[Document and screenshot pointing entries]
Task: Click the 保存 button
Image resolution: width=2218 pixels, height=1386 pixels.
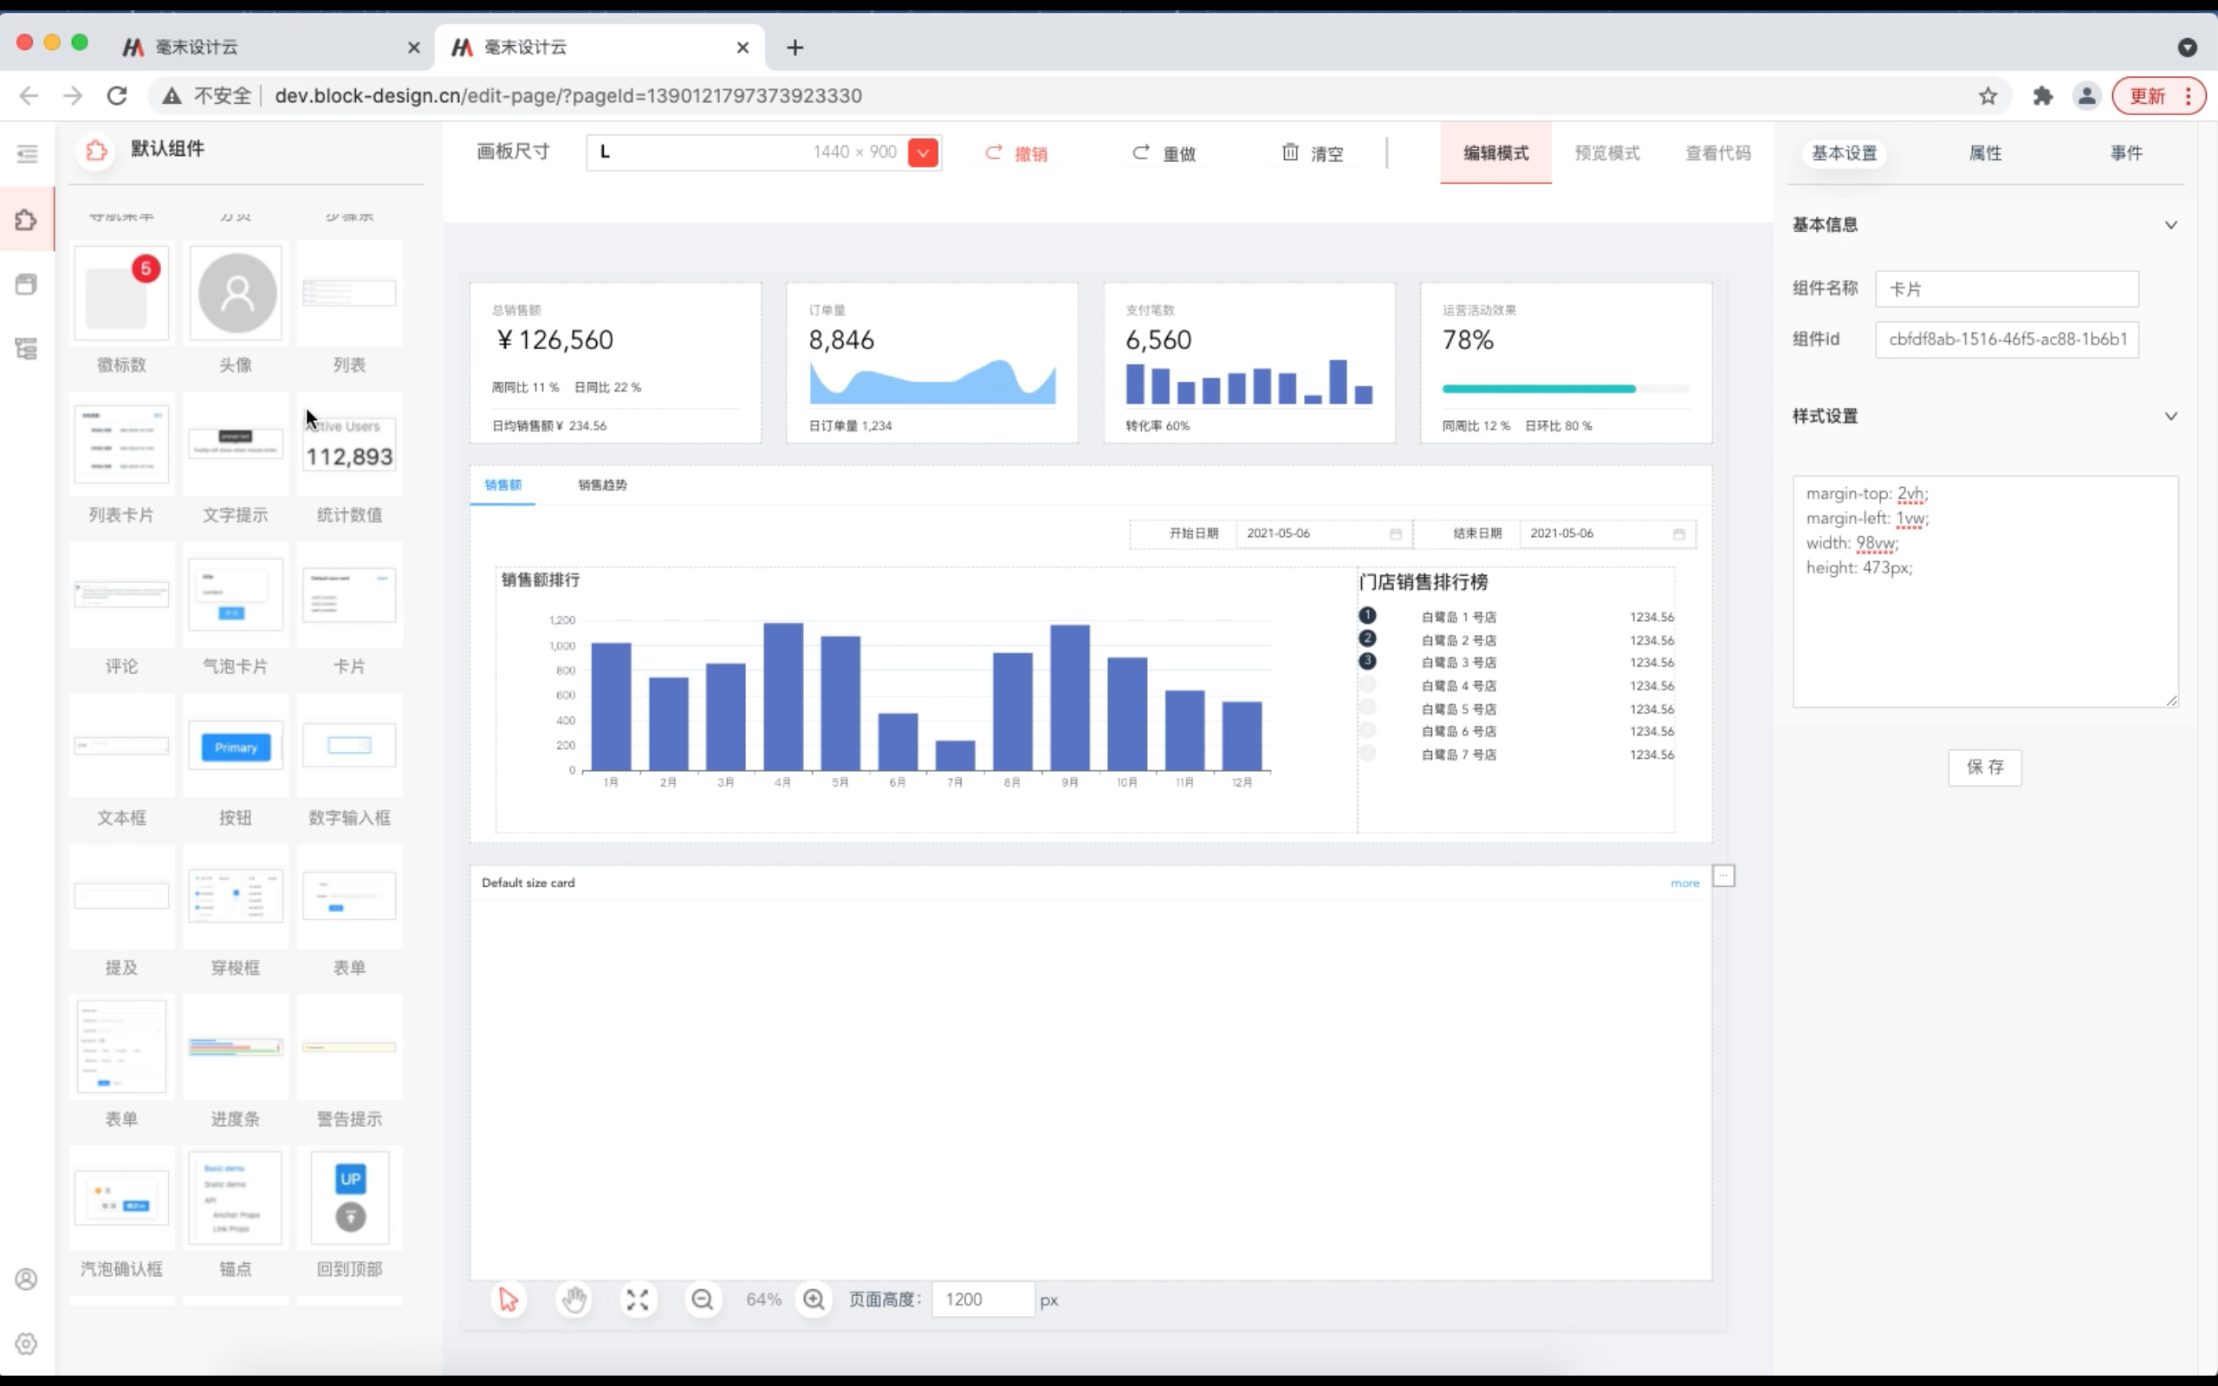Action: pos(1984,767)
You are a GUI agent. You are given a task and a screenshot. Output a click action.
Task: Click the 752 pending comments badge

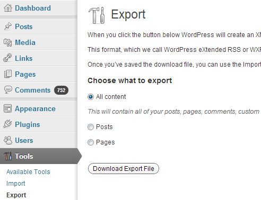(61, 90)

▶ _THE PROBLEM_
Arrange the material above as a two-column Markdown table headed Row and Line, numbering each nonblank line and omitting blank ones. Leave the pictures out of the table.

▶ _COMPLETED TASK_
| Row | Line |
|---|---|
| 1 | Task: Click the 保存 button |
| 2 | Image resolution: width=2218 pixels, height=1386 pixels. |
| 3 | Action: pos(1984,767) |
| 4 | You are a GUI agent. You are given a task and a screenshot. Output a click action. |
| 5 | Task: Click the 752 pending comments badge |
| 6 | (61, 90) |